## TO DO:
The lines to extract begin at the line that contains "Task: Select front rise value 122.0" and run through the last line of the listing; reproduce them exactly, minus any pictures.

## MATERIALS PROVIDED:
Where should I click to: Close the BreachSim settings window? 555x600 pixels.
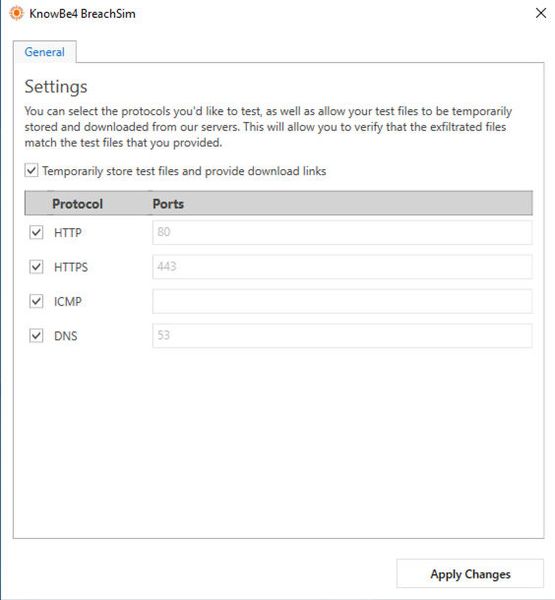click(x=540, y=13)
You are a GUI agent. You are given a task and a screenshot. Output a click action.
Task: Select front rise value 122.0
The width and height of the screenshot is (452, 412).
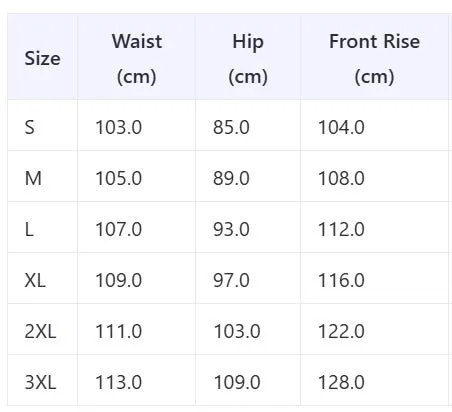click(x=341, y=331)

## EXERCISE RESULT:
Task: Select front rise value 122.0
The width and height of the screenshot is (452, 412).
click(x=341, y=331)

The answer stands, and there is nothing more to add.